**CONSIGNE 1:**
Selon le texte sur les effets de l'alcool sur le foie, à quoi le risque de destruction du foie est-il proportionnel ?
**CONSIGNE 2:**
Prolongez le texte sur les effets de l'alcool sur le foie à partir de sa dernière phrase.

Les effets sur le foie


L'alcool provoque dans le foie une accumulation de corps gras, puis une inflammation et, enfin, des lésions irréversibles des liaisons hépatiques. Les maladies du foie se développent successivement au cours des années et sont de plus en plus graves : dégénérescence graisseuse du foie, hépatite alcoolique, cirrhose et cancer. Le risque de destruction du foie est proportionnel à la quantité et à la durée de la prise d'alcool. 

A gauche : Un foie normal (après autopsie)
Sa surface est régulière, lisse et de couleur rosée.

A droite : Foie atteint d'une cirrhose (après autopsie ou ablation pour greffe)
L'organe est déformé, sa surface est plus ou moins bosselée et parfois verdâtre.

Il existe deux types d'effets induits par l'alcool sur le foie :

La stéatose : c'est le premier stade de la consommation chronique d'alcool . Il correspond à un dépôt de graisse à l'intérieur des cellules. Ces graisses sont triglycérides. On les retrouve dans le sang à des taux très élevés  chez les consommateurs excessifs d'alcool. Le foie augmente de volume (hépatomégalie). La stéatose régresse en principe à l'arrêt de la consommation d'alcool.

**MATÉRIEL FOURNI:**
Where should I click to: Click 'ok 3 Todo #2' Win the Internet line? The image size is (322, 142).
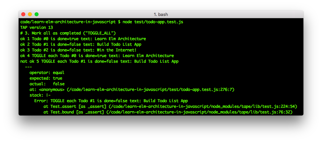(78, 50)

**RÉPONSE 1:**
À la quantité et à la durée de la prise d'alcool.

**RÉPONSE 2:**
Photographie microscopique d'un fragment de
tissu hépatique au stade de fibrose F4. 

On parle à ce stade de cirrhose : l'architecture hépatique est altérée.
L'alternance espaces portes / veines centrolobulaires a disparu.
La fibrose (rose magenta) est annulaire et
délimite des nodules de régénération (rose pâle).
La stéato-nécrose : Elle se caractérise par 3 types de lésions : une atteinte des cellules aux foie, une fibrose, des nodules.  Le volume du foie, augmenté initialement au stade de stéatose commence à régresser, prend un aspect dur, empêche le sang de circuler normalement (barrage), et entraîne un ictère (jaunisse), une ascite (liquide dans l'abdomen) et des varices dans l'oesophage pouvant se rompre et saigner.






La cirrhose peut évoluer vers une complication grave telle que le cancer du foie (hématome).


Les effets sur le pancréas 


La consommation excessive d'alcool peut entraîner une inflammation du pancréas (pancréatites

Le pancréas a pour fonction de sécréter de l'insuline et de transformer les lipides alimentaires. 
La prise d'alcool entraine des inflammations pancréatites  aiguës très douloureuses, responsables de douleurs abdominales survenant par crises, d'une inflammation de l'oesophage ou de la muqueuse de l'estomac. 

Les effets sur l'estomac 


L'alcool est un produit agressif pour les muqueuses. Les effets les plus courants sont un reflux gastro-oesophagien (risque de cancer de l'oesophage) et des inflammations des muqueuses : gastrites. Cette inflammation favorise la malabsorption de la vitamine B1, et donc des troubles neurologiques indirectement. 

Les effets sur le sang 


La consommation régulière et excessive d'alcool entraine :

- Une macrocytose (augmentation du volume des globules rouges)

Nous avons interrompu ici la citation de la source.